I have the right multi-index structure for the dataset, however I'm unable to fit this template to the dataset.
Importing the dataset:
data = pd.read_excel('IRCC_M_TRStudy_0001_E.xls')
code for multiindex columns:
years = (2015,2016,2017,2018,2019)
months = [
("Jan", "Feb", "Mar"),
("Apr", "May", "Jun"),
("Jul", "Aug", "Sep"),
("Oct", "Nov", "Dec"),
]
tuples = [(year, f"Q{i + 1}", month) for year in years for i in range(4) for month in months[i]]
multi_index = pd.MultiIndex.from_tuples(tuples)
My attempt to fit this template to the dataset:
df = pd.DataFrame(data, index = data['Country of Citizenship'], columns = multi_index)
the result:
consists of an index of 'countries of citizenship' and multi-index columns consisting of 3 levels - years(2015 - 2019), 4 Quarters for each year and 3 months per quarter (as expected). However, all the data is missing - all columns and rows show 'nan' values.

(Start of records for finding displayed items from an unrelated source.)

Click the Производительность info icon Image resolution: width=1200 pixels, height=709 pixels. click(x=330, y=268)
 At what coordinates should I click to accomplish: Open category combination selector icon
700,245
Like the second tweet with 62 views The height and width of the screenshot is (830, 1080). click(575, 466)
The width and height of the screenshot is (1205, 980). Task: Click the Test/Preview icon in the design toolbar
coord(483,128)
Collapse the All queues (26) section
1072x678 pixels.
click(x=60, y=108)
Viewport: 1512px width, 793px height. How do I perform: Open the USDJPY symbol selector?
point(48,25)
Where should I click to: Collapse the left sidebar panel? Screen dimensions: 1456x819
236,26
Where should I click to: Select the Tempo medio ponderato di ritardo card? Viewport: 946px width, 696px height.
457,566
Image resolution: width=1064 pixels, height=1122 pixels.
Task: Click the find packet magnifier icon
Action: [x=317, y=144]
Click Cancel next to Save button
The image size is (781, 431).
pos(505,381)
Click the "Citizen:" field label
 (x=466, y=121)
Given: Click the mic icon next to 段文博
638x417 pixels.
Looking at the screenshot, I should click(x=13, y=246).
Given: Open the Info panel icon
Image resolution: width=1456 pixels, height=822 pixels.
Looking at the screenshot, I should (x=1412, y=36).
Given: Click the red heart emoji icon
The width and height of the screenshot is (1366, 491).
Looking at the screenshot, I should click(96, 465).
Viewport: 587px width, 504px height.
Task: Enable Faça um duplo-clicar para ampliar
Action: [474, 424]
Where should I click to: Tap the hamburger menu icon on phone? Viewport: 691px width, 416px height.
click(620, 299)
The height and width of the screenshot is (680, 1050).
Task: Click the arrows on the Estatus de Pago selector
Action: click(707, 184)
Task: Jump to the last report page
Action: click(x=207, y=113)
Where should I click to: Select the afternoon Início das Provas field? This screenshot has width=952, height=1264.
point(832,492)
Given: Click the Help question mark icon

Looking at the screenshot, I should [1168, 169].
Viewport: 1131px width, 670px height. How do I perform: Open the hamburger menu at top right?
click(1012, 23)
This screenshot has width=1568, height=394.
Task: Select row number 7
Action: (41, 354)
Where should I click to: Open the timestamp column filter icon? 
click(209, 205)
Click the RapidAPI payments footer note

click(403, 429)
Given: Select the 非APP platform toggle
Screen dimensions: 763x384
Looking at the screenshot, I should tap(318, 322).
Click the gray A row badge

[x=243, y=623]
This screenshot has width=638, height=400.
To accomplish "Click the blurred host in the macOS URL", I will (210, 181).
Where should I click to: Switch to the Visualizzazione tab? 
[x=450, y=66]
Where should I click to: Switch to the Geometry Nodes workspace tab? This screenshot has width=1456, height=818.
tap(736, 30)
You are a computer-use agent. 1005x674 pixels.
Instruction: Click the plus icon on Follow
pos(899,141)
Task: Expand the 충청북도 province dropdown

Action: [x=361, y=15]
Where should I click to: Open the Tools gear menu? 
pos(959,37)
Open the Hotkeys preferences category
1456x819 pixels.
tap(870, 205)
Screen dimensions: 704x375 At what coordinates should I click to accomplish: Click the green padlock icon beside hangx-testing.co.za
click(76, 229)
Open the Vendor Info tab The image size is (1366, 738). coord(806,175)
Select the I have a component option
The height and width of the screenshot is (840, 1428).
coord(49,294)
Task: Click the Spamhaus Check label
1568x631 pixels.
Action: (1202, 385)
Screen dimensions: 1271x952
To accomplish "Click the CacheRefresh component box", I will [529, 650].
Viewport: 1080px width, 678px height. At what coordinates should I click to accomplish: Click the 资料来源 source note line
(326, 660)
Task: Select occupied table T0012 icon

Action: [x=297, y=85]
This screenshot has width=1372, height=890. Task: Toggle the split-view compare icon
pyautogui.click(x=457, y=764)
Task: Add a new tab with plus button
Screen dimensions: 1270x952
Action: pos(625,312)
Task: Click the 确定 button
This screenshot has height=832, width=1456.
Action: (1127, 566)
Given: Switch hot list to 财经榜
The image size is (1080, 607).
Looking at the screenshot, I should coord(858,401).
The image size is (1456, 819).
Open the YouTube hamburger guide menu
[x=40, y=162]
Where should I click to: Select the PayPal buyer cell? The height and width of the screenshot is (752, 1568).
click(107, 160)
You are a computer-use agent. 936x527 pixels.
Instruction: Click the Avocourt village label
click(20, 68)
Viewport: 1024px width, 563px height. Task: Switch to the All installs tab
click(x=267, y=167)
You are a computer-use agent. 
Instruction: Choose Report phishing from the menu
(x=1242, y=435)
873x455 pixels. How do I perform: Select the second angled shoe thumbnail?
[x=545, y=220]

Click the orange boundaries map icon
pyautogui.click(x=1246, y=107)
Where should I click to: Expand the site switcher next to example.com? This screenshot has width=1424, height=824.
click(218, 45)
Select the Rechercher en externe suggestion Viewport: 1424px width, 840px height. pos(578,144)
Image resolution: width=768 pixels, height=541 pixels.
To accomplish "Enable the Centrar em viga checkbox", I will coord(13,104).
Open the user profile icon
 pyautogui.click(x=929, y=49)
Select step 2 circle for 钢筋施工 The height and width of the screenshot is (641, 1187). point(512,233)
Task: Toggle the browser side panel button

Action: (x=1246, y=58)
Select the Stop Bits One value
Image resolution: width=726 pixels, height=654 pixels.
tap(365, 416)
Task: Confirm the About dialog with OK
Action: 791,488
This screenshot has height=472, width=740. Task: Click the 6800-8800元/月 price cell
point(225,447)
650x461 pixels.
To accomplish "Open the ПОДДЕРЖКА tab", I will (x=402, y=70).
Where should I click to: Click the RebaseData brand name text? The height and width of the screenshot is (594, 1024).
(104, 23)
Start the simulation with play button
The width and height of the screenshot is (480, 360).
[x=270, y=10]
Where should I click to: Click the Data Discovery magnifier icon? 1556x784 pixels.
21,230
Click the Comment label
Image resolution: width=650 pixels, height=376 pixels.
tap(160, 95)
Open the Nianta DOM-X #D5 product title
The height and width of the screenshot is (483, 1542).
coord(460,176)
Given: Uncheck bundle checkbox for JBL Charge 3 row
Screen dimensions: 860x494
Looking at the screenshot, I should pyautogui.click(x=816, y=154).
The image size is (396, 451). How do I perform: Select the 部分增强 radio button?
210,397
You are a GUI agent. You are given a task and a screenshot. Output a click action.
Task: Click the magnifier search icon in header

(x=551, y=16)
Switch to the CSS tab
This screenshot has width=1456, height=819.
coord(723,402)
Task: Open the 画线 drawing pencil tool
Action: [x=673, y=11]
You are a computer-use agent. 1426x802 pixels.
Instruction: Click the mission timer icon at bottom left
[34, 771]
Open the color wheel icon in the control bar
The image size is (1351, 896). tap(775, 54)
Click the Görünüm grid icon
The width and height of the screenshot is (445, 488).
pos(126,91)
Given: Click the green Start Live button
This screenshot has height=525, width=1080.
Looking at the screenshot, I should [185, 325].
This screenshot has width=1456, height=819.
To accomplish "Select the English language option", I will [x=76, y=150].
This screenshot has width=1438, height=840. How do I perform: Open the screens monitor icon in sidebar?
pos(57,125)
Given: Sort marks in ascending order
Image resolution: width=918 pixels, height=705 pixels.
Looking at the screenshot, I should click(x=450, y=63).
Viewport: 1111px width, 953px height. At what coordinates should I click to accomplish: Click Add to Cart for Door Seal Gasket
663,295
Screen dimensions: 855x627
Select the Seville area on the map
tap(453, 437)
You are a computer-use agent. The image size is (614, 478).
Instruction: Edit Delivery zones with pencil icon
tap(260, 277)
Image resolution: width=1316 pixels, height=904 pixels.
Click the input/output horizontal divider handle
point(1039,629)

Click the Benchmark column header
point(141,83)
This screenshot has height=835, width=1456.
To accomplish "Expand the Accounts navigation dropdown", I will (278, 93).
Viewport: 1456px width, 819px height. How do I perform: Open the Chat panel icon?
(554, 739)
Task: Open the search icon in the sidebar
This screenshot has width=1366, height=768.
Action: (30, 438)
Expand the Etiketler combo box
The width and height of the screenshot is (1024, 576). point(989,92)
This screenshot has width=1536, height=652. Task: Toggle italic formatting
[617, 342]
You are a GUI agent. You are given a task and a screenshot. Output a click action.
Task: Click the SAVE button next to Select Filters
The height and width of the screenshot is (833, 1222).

The expected results should look like this:
2015
Q1 Q2 Q3 Q4
Jan Feb Mar Apr May Jun Jul Aug Sep Oct Nov Dec
Country
USA 34 33 23 12 34 23 23 12 34 56 67 57
India 33 12 29 16 35 27 25 15 33 57 63 51
The above table repeats for years 2016,2017,2018,2019 from left to right. The data above is only for the purpose of representation, I want to fit the multi-index template to the dataset that consists of similar data. Also, how can I position the index 'country' a row below the row containing months as shown in the expected results?